Apply what you read -
a. Please echo the part of the Minnesota weather almanac between "Continuing chance cloudiness" and "for Minnesota farmers.", inclusive.
b. According to the Minnesota weather almanac, what is the all-time state record low temperature for October 30th, and where and when was it set?
c. In the Minnesota weather almanac, turn the paragraph beginning "The coldest last week of October" into a short list that keeps its main facts.

Document section Start Marker

Answer: For your area of the state you have set a record in October for number of days with precipitation. The old record was 15 days with measurable precipitation back in October of 1919, and again in 1984. So you can add that note to your weather diary for this month. This is extraordinary for the month of October, though Minnesota history shows some other months have produced measurable precipitation on over 20 days.
Almanac for October 30th:
The average MSP high temperature for this date is 53 degrees F (plus or minus 13 degrees F standard deviation), while the average low is 35 degrees F (plus or minus 9 degrees F standard deviation).
MSP local Records for October 30th:
MSP weather records for this date include: highest daily maximum temperature of 83 degrees F in 1950; lowest daily maximum temperature of 29 degrees F in 1873; lowest daily minimum temperature of 10 degrees F in 1925: highest daily minimum temperature of 57 F in 1933. Record precipitation for this date is 1.26 inches in 1971. Record snowfall for this date is 0.8 inches in 1951.
Average dew point for October 30th is 35 degrees F, with a maximum of 63 degrees F in 1946 and a minimum of 6 degrees F in 1984.
All-time state records for October 30th:
The all-time state record high temperature for this date is 90 degrees F at Canby (Yellow Medicine County) in 1950. The all-time state record low temperature for this date is -8 degrees F at Duluth in 1925. The all-time state record precipitation for this date is 3.15 inches at Glenwood (Pope County) in 1979. The state record snowfall for this date is 12 inches at Sandy Lake Dam (Aitkin County) in 1951.
Past Weather Features:
The coldest last week of October in the Twin Cities climate history was that of 1873. From October 25 to 31 the daily high temperature was only around freezing or colder, while the overnight lows were consistently in the teens and twenties F. In addition precipitation came on five days, with a weekly snowfall of 9.5 inches. On Halloween, the mean temperature for the day was just 22 degrees F.
The back to back Halloween's of 1950 and 1951 provide a striking contrast in weather. Over October 30-31 daytime temperatures reached the low to mid 80s F in most of western, central and southern Minnesota. It was generally a dry and sunny period. Canby reached 90 degrees F on the 30th, while Worthington recorded 86 degrees F on the 31st. The next year, 1951, October 30-31 brought daytime temperatures in the 20s and 30s F with several inches of snowfall. Sandy Lake Dam reported a foot of snow on the ground on Halloween, while Park Rapids reported a temperature of just -2 degrees F. Virginia set a record for total snowfall that October with 18.9 inches. For many observers Halloween of 1951 was the snowiest until 1991 came along.
Word of the Week: Pagophobia
As we migrate deeper into the fall season many Minnesota citizens begin to show symptoms of SAD (Seasonal Affective Disorder), and a very small minority may show signs of pagophobia, the irrational fear of ice and frost. This word is derived from the Greek word "paggos" for ice and "phobia" for fear. Most of this fear stems from concern over injuring oneself in a fall. It is so extreme in some cases that people will not go out of the house unless the sidewalk or ground is frost-free and dry.
Continuing chance cloudiness with a chance of rain and/or snow flurries in northern counties on Saturday. Breezy with generally cool and dry conditions elsewhere. Chance for scattered showers later on Sunday, then a mostly dry day on Monday. A trend toward warmer and drier weather begins on Tuesday and may last for several days. This respite in early November will finally bring some reasonable field working days for Minnesota farmers.

Document section End Marker
Record extracts Start Marker

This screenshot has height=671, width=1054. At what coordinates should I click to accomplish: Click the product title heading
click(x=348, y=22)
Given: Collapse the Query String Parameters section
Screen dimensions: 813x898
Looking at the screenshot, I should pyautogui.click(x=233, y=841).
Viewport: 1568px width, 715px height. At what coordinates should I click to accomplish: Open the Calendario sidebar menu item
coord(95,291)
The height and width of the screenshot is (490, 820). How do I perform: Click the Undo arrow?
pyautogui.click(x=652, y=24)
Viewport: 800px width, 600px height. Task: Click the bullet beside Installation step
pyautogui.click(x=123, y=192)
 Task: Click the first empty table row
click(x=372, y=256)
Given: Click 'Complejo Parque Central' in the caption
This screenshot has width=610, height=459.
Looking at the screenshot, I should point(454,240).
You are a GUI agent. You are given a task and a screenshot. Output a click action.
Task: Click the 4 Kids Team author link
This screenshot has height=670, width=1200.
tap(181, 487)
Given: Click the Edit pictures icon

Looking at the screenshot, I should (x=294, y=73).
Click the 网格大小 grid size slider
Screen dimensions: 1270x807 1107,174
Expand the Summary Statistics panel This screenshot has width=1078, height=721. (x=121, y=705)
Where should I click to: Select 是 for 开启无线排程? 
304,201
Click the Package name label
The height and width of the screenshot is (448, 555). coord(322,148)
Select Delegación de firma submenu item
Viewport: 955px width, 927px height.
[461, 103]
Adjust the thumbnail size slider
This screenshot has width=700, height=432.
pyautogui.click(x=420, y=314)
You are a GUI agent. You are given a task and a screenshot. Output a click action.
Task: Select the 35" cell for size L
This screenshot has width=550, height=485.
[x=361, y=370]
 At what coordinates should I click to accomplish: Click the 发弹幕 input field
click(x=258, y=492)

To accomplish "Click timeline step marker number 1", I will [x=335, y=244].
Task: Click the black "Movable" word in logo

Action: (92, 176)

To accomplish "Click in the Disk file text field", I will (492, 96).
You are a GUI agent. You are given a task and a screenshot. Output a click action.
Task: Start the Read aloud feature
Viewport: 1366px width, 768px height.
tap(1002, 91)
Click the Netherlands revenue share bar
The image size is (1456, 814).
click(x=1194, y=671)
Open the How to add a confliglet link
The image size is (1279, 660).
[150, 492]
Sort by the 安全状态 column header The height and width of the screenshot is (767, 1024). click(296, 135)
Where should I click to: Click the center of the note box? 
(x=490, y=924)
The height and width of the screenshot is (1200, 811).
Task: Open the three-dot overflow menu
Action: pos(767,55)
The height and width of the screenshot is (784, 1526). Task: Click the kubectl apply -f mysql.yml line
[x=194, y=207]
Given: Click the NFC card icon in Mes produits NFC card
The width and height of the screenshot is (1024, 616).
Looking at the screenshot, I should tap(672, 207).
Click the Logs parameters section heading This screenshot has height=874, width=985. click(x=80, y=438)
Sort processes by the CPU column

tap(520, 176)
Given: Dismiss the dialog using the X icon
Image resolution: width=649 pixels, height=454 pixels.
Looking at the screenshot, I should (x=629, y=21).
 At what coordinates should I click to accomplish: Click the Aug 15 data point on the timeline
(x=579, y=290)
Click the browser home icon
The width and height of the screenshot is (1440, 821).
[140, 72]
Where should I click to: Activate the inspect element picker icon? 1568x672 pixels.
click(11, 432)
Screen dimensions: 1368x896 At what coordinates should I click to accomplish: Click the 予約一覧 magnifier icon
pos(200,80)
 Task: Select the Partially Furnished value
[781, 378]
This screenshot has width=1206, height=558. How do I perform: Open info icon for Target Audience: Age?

Record extracts End Marker

Problem solutions -
a.
Continuing chance cloudiness with a chance of rain and/or snow flurries in northern counties on Saturday. Breezy with generally cool and dry conditions elsewhere. Chance for scattered showers later on Sunday, then a mostly dry day on Monday. A trend toward warmer and drier weather begins on Tuesday and may last for several days. This respite in early November will finally bring some reasonable field working days for Minnesota farmers.

b. -8 degrees F, at Duluth in 1925.

c.
- Coldest last week of October in Twin Cities climate history: 1873
- October 25 to 31: daily highs around freezing or colder; overnight lows consistently in the teens and twenties F
- Precipitation on five days, with 9.5 inches of snow for the week
- Halloween mean temperature: 22 degrees F